Shifting central bank policies will provide lessons for all
Ever since the great recession of 2008, central banks have had to re-evaluate their policy objectives. Now, countries are taking strikingly different paths, and these disparate measures are causing lots of volatility in financial markets.
In Japan, the policy shift has been driven by the government elected last month, as well as the failure of past policies. The Bank of Japan targets inflation at 1 per cent, but the country has been experiencing deflation for much of the past four years. The latest inflation reading is minus-0.2 per cent.
News reports suggest that the Bank of Japan will raise its inflation target to 2 per cent. With interest rates already near zero, the central bank would have to implement other easing measures, such as increased asset purchases or money supply, to reach that target.
The new government has also been suggesting that the central bank's goal should be expanded to include job-creation targets.
Expectations of further monetary measures from Japan have been a key factor in the depreciation of the yen. The currency has weakened by more 13 per cent in the past four months, moving from 77.5 to the US dollar to above 89.5.
More aggressive monetary policies, and a labour-market target, would be similar to recent initiatives by the United States' Federal Reserve System.
Ever since 2008, the Fed has been one of the most forceful central banks in using monetary policy to stimulate growth. It has introduced huge programmes such as quantitative easing (QE), a fancy name for printing money, and Operation Twist to keep interest rates low across the bond curve. Last month, the Fed also, for the first time, explicitly linked its monetary policy to a target unemployment rate of 6.5 per cent. The current level is 7.8 per cent.
Recently, market expectations on Fed policy have been fluctuating. The Fed's meeting last month and its new unemployment target appeared to set the stage for loose monetary policy for years to come. However, reports this month also surprisingly suggest that the Fed is already starting to consider when to end its latest easing programme, QE3.
This news has provided support to the US dollar in foreign-exchange markets - though this factor may be temporary. Regardless of the exact end-date of QE3, the US will still be faced with low interest rates and relatively loose monetary policy for years to come.
There also remains a lot of uncertainty on upcoming debt-ceiling talks, especially with no "trillion-dollar coin" coming to the rescue.
The European Central Bank remains the most traditionally minded among its peers. Despite the threat of another recession in the euro zone, the ECB kept its policy interest rate unchanged at 0.75 per cent at its meeting early this month. It also surprised some investors by not providing any signals on future rate cuts.
While this may be disappointing from a short-term-growth perspective, the conservative nature of the ECB's policy has helped boost the euro in currency markets. In spite of the deep economic problems in Europe, the euro has risen to a seven-month high at around 1.34 to the dollar, and could see further support ahead, at least until the next financial crisis in the euro-zone periphery.
Hidden away by news elsewhere has been the Bank of England, but its policy debates may ultimately have the biggest implications of all.
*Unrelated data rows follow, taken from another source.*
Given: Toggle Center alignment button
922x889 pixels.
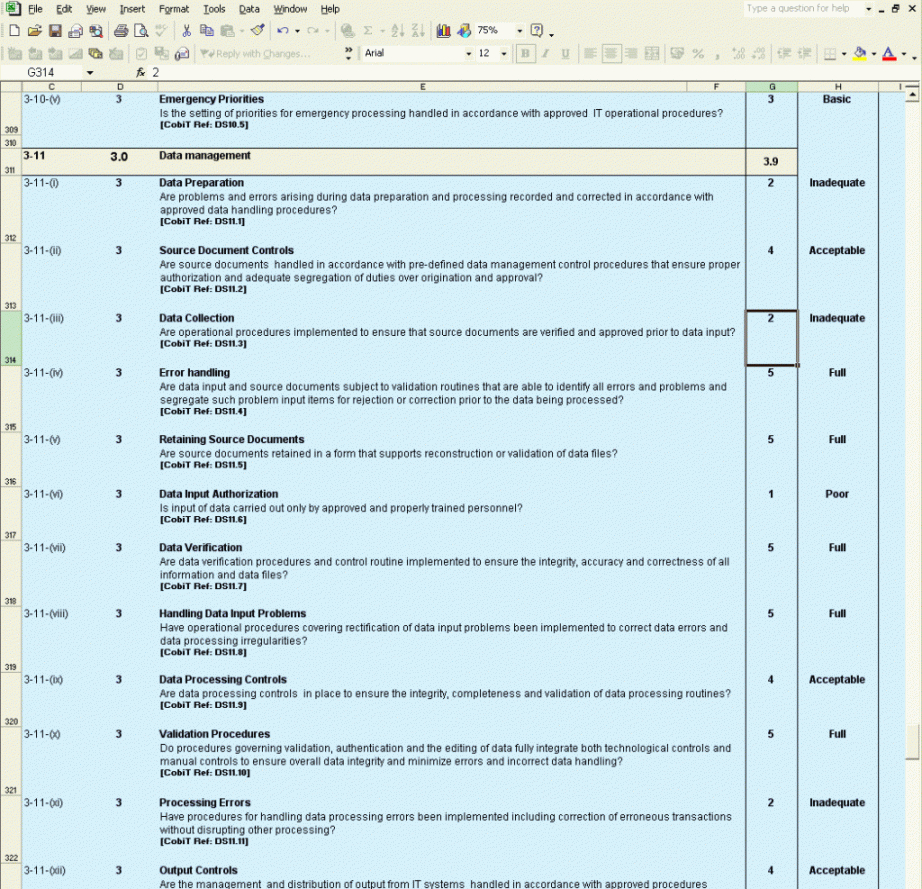Looking at the screenshot, I should click(611, 53).
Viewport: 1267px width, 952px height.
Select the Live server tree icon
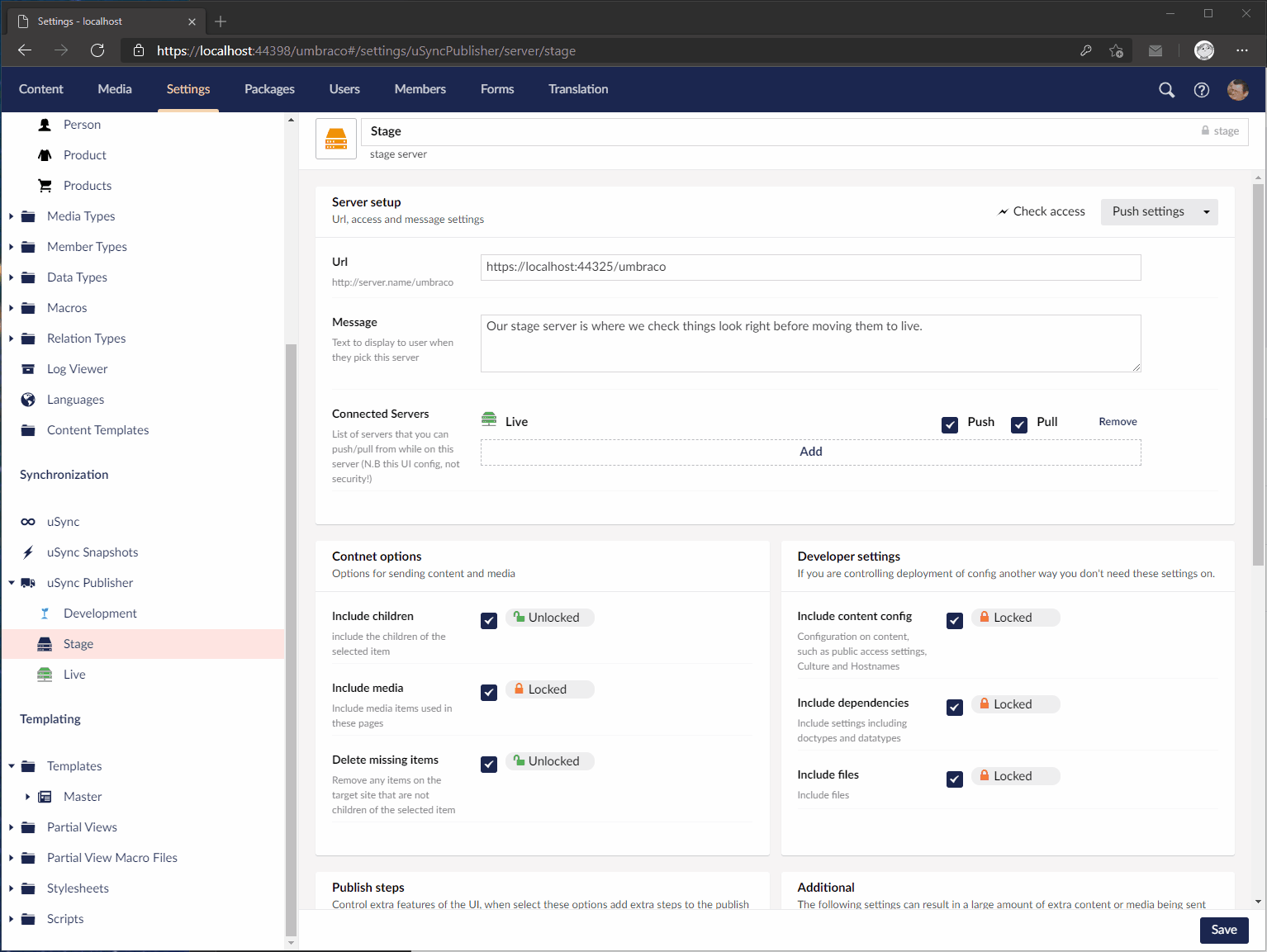pyautogui.click(x=45, y=675)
The central bank's new governor has been talking about replacing its inflation target with one for nominal gross domestic product.
GDP is usually adjusted for inflation so that analysts can calculate a "real" rate of growth. Nominal GDP is the unadjusted figure, which measures the total output of the economy. A nominal GDP target has been discussed in academia as a simplified way of reconciling growth and inflation targets. This could well be the next big thing in central banking.
It is now accepted that central banks need to be more flexible and forward-looking in their policy objectives. The very different policy paths taken by the major central banks will provide a storyline that other countries, including Thailand, can learn from. The success or failure of these policies will be fascinating to monitor in the year ahead.